There's an enormous gap between 'chronic' and 'potentially terminal' in the diagnoses you recieve, but nowhere has it been highlighted more sharply for us than in our friends. Isabella, Malka, Elka - it's a list that should never even have started.

Chris and Chris have a son with hemophilia, and so we met. They are good hearted, cheerful folks, and Chris-the-mom's wry humour is a treasure. Chris and I shared our second pregnancies, the fears and silly concerns about having a second child, with or without hemophilia. Chris-the-mom became Chris-the-mom-to-two about a month and a half before the Toddles burst forth. Emmy was sweet, a little bundle of clotting joy - and she has leukemia. All of a sudden, from being a family managing a chronic issue, Chris and Chris were trying not to think about Amelia's first birthday, Chris refused to buy diapers in bulk, and chocolate couldn't begin to touch the fear and pain that my friend struggled with.

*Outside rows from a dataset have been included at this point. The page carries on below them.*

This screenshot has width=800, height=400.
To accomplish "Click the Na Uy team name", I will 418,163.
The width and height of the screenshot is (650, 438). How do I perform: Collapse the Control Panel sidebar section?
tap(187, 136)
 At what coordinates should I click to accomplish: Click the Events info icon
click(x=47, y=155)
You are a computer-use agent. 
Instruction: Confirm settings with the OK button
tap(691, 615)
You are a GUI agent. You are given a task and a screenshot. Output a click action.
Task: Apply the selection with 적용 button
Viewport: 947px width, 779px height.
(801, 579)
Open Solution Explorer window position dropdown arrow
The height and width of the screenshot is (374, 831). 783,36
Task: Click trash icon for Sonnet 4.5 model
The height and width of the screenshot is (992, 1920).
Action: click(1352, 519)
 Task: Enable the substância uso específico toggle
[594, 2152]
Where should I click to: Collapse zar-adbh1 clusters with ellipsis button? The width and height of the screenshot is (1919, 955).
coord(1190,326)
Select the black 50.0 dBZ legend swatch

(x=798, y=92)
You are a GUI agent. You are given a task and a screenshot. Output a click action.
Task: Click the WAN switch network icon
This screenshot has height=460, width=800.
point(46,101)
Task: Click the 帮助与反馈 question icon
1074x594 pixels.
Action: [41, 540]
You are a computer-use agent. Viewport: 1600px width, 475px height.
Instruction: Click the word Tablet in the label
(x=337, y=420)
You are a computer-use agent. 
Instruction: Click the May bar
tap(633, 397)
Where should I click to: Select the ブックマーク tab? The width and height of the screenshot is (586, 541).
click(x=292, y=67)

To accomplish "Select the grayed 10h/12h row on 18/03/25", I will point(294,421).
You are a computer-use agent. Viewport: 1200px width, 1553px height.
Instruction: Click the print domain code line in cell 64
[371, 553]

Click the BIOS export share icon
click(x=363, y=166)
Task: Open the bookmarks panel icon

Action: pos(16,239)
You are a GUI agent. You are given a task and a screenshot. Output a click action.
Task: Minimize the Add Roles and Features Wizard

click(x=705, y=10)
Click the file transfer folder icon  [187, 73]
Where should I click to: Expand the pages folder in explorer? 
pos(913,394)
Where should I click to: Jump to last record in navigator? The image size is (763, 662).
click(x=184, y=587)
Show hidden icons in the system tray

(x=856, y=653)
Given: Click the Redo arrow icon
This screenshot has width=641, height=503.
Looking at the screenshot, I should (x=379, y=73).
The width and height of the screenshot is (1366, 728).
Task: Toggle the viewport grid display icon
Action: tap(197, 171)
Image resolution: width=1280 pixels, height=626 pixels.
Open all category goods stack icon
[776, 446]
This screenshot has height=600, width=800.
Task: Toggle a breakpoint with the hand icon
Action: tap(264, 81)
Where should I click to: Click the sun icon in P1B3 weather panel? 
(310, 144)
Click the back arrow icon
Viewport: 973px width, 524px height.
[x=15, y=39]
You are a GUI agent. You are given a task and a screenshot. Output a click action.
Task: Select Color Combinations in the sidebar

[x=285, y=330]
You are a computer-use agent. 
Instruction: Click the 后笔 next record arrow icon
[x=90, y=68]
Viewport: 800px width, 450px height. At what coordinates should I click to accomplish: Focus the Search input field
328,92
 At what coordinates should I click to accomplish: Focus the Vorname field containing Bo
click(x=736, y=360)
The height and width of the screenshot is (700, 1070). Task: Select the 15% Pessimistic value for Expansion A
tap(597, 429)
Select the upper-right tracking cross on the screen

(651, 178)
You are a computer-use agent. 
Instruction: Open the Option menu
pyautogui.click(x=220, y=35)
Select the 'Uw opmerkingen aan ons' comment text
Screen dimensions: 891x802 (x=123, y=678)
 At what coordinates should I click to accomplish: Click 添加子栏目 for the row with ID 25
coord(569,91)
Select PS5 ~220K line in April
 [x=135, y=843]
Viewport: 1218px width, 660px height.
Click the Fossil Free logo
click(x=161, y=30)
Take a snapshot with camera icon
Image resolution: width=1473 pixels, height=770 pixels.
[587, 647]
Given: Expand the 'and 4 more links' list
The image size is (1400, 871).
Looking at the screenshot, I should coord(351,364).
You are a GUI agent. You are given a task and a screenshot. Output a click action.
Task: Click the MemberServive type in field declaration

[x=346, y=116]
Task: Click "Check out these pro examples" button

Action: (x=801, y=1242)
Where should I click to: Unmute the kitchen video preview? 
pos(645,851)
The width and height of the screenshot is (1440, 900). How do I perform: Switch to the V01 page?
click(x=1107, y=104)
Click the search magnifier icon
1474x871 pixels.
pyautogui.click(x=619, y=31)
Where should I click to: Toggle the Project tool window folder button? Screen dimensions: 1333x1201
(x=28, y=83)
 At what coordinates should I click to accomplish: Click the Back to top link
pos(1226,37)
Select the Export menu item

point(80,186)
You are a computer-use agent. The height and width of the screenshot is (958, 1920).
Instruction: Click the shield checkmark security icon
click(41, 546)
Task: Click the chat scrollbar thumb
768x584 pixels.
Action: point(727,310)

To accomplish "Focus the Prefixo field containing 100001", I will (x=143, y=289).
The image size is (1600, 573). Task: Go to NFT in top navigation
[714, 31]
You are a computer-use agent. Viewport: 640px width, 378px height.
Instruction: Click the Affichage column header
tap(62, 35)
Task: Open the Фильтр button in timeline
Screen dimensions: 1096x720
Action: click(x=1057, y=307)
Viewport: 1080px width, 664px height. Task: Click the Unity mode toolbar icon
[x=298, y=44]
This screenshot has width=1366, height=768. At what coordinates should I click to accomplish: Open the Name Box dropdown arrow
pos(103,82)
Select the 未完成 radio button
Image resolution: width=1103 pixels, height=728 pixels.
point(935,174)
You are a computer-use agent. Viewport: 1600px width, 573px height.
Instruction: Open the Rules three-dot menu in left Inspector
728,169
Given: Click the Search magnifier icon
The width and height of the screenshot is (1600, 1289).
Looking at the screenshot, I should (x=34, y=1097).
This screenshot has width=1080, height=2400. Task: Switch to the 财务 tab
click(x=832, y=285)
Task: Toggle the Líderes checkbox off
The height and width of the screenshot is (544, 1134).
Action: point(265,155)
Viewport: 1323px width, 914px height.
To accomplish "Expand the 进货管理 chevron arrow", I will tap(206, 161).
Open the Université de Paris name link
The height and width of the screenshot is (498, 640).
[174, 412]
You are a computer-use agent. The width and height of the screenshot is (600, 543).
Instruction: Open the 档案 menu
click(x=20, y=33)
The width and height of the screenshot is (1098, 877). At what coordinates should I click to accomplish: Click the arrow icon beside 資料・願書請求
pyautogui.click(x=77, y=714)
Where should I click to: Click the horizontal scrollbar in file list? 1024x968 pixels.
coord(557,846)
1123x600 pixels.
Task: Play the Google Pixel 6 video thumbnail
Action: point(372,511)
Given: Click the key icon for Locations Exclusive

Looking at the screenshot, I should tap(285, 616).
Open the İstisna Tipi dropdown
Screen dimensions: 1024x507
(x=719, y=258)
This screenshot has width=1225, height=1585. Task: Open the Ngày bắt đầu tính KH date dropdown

The prognosis for infant leukemia, or infant ALL is very grave. Under 40% have an event-free survival, and many infant ALL patients have a genetic component (MLL) that makes them less likely to respond to the drugs effectively. You can see here for more and depressing details, or read Emmy's CarePages here here. Emmy is two now, and she's working her way through the treatment slowly - her body's just too tired, Chris-the-mom reports, to handle full doses of chemotherapy, and you can hear the quiet panic at the idea of combining this diagnosis with low-key treatment.

So, this year, we're walking as a family. We're all registered walkers (excepting the Toddles, who is an unregistered rider), and I'm going to impose on your patience with a schnorr. All of the monies collected by Team Amelia are going specifically to research on infant ALL.

Failing in my efforts to find an anonymous donation button, you can find us at the Jimmy Fund's website, under Team Amelia. You can make a general team donation, or donate to support one of the Imperfects, specifically. And if not, if it's not in your budget this month or this year to donate, then consider this: do some laundry. Cook a meal. Show up with some hot chocolate, a puzzle or a craft kit. The best thing you can do is to be present, over and over. You don't need to have the right words, or to be able to do the right thing at the right moment, just offer to water the plants and feed the fish. Show whomever it is that you care, than you're here, and that you understand that they've dropped their lives in their tracks to deal with the medical juggernaut.

And think of us when we walk.

*****************
baruch dayan ha-emet.
blessed be the judge of truth

On Friday, in Melbourne, my uncle's sister, his two brothers, his mother and his children were informed that the machines were all that were keeping him alive. His liver, his kidneys, his heart and lungs had all failed - and he had moved to a point where he would not regain consciousness.

The machines were turned off, and my uncle died a little while later. Given permission, given the ability by his family, he left. Or, as I put it to the Eldest, 'he is not his body. So he left it behind, when his body was too tired, and too sick to ever heal itself. After days and weeks of fighting, he decided to just stop. To let go, and be a self without a body.'

The Eldest thought this over. He knows well, he told me, that you can have a body that doesn't work quite right, but the person inside that body is strong. He explained that sometimes the body needs a wheelchair, but the person inside the body doesn't. Nodding to himself, he walked off. Twenty minutes later, understanding had fully sunk in, and he came back.

I went to my room and thought about Uncle Dennis, and I'm sad that he's gone.

Yes. I am also sad, I admitted. But mostly for me. I'm sad that Uncle Dennis now won't really come to Boston, that next time we go to Australia he won't meet us at the airport and take us for coffee...

..and to the place with the moray eels! The Eldest jumped in. I liked the eels. (I did not)

And so it begins. Over the next week, we will tell stories, half-remembered memories, we will count over our feelings and tell the tales of his life. I'm not so sad anymore, the Eldest said. Because we will remember him, won't we?

Sure hope so, kidlet.

1 comment:

Anonymous said...

So sorry to hear about Uncle Dennis. I'll keep y'all in my thoughts and prayers.